■ **Exercise passage**
• • • • • • •

Residual Solvent Analysis – The Lazy Analytical Chemist

I borrowed “The Lazy Analytical Chemist” part of my title from my friend and colleague Steve Lehotay, who once said in a presentation, “A good analytical chemist is a hard-working lazy person”.  Steve’s point was that we chemists will work long hours just to save a few minutes in a method. For this post, I am turning his statement around a bit by declaring that I am so lazy I won’t even work on method development at all, if I don’t have to!  Fortunately, I have a VUV detector (VGA-100) in my lab that allows me to get away with this sometimes, including when I’m working on residual solvent analysis in pharmaceutical products.

Recently, Lindsey Shear-Laude and I developed a static headspace – GC-VUV approach for the analysis of Class 1 and Class 2 residual solvents in 8 min.  One of our industry partners reviewed the work and said, good job, but I don’t see all my solvents in there, so when are you going to do those?  If we only had a non-specific flame ionization detector (FID), which is normally used for residual solvents analysis by GC, that comment might have made my head explode.  That’s because the possibility of coelutions is quite high when adding analytes, which means more method development would be required.  Remember my title; I’m too lazy for that.

• • • • • • •

[Stored data]
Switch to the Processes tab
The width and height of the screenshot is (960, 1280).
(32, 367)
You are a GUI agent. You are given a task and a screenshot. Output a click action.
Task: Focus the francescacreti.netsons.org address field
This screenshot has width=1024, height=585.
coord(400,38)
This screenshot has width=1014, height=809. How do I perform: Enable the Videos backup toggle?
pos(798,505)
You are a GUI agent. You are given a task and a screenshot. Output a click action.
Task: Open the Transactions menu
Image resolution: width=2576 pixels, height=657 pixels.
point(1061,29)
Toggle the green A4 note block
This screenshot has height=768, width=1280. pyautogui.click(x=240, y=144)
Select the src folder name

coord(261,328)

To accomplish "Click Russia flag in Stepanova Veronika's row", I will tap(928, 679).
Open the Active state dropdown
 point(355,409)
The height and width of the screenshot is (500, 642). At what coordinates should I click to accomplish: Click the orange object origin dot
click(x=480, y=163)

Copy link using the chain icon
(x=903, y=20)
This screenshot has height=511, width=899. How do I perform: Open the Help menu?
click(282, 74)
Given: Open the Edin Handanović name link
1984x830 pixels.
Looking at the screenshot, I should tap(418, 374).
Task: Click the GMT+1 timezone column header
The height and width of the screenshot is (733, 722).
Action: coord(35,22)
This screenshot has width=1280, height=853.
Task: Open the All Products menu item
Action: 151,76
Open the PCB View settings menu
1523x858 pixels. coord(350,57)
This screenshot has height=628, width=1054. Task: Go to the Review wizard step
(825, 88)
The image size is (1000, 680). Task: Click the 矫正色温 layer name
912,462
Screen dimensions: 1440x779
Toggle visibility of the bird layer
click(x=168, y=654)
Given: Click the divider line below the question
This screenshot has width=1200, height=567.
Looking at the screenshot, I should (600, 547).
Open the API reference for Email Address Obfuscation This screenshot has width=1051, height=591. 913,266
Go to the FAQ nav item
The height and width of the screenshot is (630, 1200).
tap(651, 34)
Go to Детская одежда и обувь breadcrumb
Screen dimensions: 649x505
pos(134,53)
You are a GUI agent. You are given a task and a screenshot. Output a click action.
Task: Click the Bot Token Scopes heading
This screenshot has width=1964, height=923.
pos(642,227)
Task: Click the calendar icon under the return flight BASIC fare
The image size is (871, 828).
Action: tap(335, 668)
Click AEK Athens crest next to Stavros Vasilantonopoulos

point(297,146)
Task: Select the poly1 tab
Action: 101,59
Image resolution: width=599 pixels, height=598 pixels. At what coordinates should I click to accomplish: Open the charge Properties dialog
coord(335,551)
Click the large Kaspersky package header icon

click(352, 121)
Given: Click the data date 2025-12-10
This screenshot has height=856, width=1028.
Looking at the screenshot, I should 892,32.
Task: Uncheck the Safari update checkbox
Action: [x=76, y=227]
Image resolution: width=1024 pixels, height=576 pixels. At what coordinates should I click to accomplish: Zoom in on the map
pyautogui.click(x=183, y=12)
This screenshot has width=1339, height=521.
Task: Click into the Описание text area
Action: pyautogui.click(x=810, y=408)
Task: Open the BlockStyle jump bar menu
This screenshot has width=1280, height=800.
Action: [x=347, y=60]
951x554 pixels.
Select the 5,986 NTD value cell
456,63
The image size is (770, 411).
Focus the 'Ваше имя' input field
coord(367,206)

• • • • • • •

■ **Problems to solve**
1 - Retype the part of the residual solvent analysis text from "Recently, Lindsey Shear-Laude" to "lazy for that.".
2 - Continue the residual solvent analysis text, starting after its last sentence.
The data come from a different source than the text.

■ **Responses for each task**
1 -
Recently, Lindsey Shear-Laude and I developed a static headspace – GC-VUV approach for the analysis of Class 1 and Class 2 residual solvents in 8 min.  One of our industry partners reviewed the work and said, good job, but I don’t see all my solvents in there, so when are you going to do those?  If we only had a non-specific flame ionization detector (FID), which is normally used for residual solvents analysis by GC, that comment might have made my head explode.  That’s because the possibility of coelutions is quite high when adding analytes, which means more method development would be required.  Remember my title; I’m too lazy for that.

2 -
We analyzed the additional solvents, which were all Class 3, using our previously developed static headspace – GC-VUV method (Figure 1).  As somewhat expected, we had a coelution, but due to the unique absorbance spectra for the two compounds of interest, 2-butanone and ethyl acetate (Figures 2 and 3), we could easily deconvolve these solvents (Figure 4) and produce excellent calibration curves spanning the 0.05x to 1x ICH concentration limits for 200 mg samples of infant’s acetaminophen in 2 mL water (Figures 5 and 6).  Sloth rules!

Figure 1. Static headspace – GC-VUV of Class 3 residual solvents in infants acetaminophen dissolved in water. The last compound, n-butanol, elutes in about 3.4 min.

Figure 2. Vacuum ultraviolet absorbance spectrum for the Class 3 residual solvent 2-butane.

Figure 3. Vacuum ultraviolet absorbance spectrum for the Class 3 residual solvent ethyl acetate.

Figure 4. Spectral deconvolution of coeluting Class 3 solvents, 2-butanone and ethyl acetate, made possible by the uniqueness of their vacuum ultraviolet absorbance spectra.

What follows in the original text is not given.